Что-то щекотало у Лизы внутри живота. «Наверное, расту» - успела она подумать, как вдруг  прямо в голове резким сигналом прозвучал тревожный громкий голос: «Лиза, проснись!»
 Ах, как неосторожно будить ребенка во время его ночного полета! Лиза сбилась, замерла в воздухе, а потом неумолимо, с сумасшедшей скоростью, стала падать…
Она все падала и падала, и ждала – когда же оно закончится, это падение, чтобы можно было вдохнуть воздух полной грудью. И, когда увидела под собой железную дорогу и медленно ползущий товарняк, постаралась приземлиться на открытую пустую платформу.
Платформа оказалась границей между сном и явью: пролетев сквозь нее, она выскочила из сна  с бьющимся сердцем, и села на кровати.

Рядом с кроватью стоял стул. На нем сидел Кот и золотыми глазами смотрел на Лизу. Лиза видела эти глаза разными: спокойными, насмешливыми, слегка удивленными или смеющимися; но такими - никогда. Привычные искорки слились в тревожный золотистый кружок. Кавирто был неподвижен, как каменное изваяние, но хвост делал резкие движения подобно змее, хватающей добычу. Всем своим видом Кавирто выражал нетерпение.

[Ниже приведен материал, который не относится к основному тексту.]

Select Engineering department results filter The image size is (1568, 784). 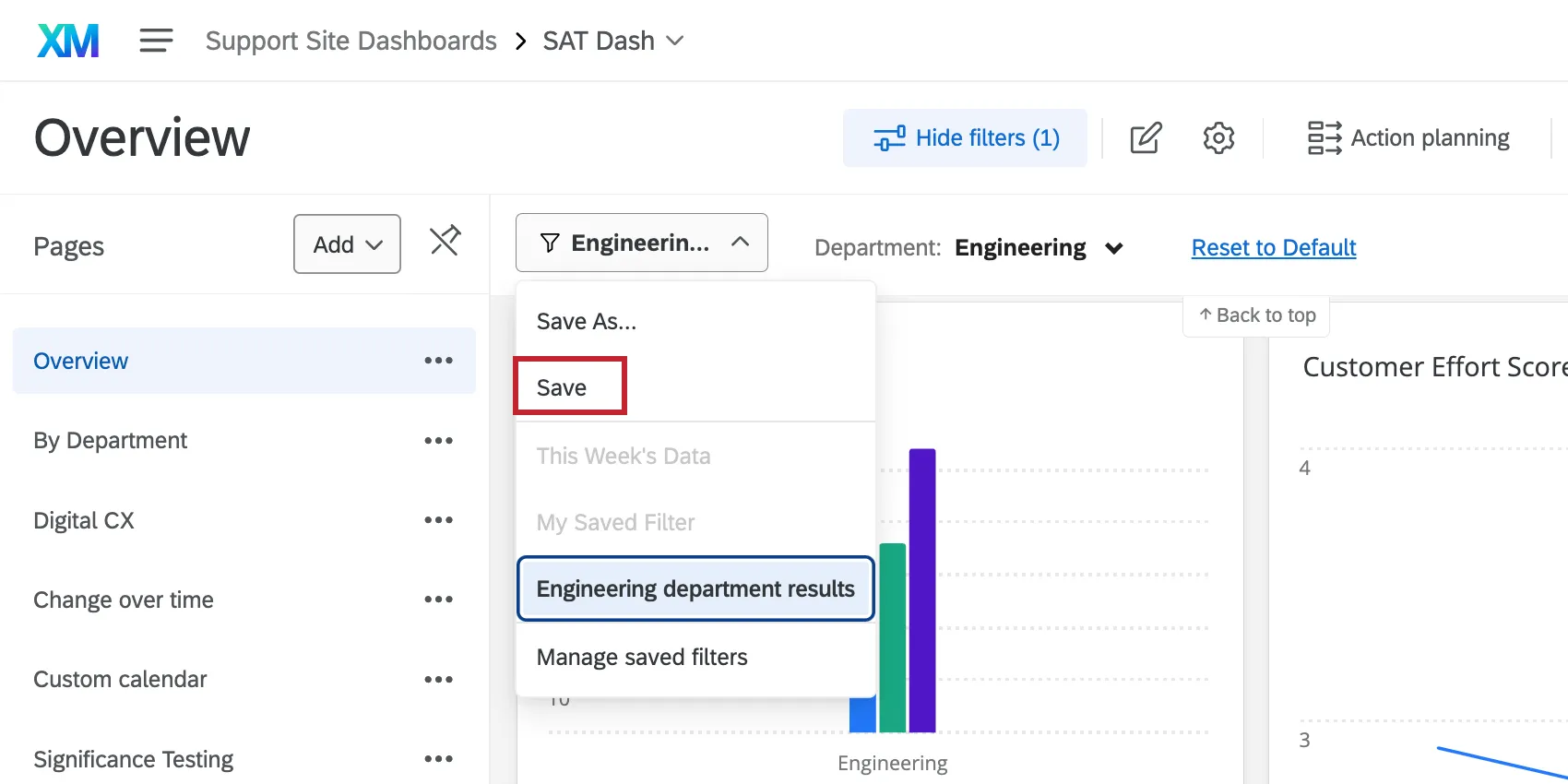695,589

- Что случилось? – спросила Лиза осипшим со сна голосом, ломая голову над тем, что могло так взволновать всемогущего дракона.
- Нужна твоя помощь. Одевайся, расскажу по дороге.
Ничего больше не спрашивая, слабыми сонными руками Лиза кое-как натянула на себя одежду. Схватив сапоги одной рукой, а шапку и пальто – другой, она на цыпочках выскользнула на лестничную площадку вслед за Кавирто, и бесшумно прикрыла за собой входную дверь.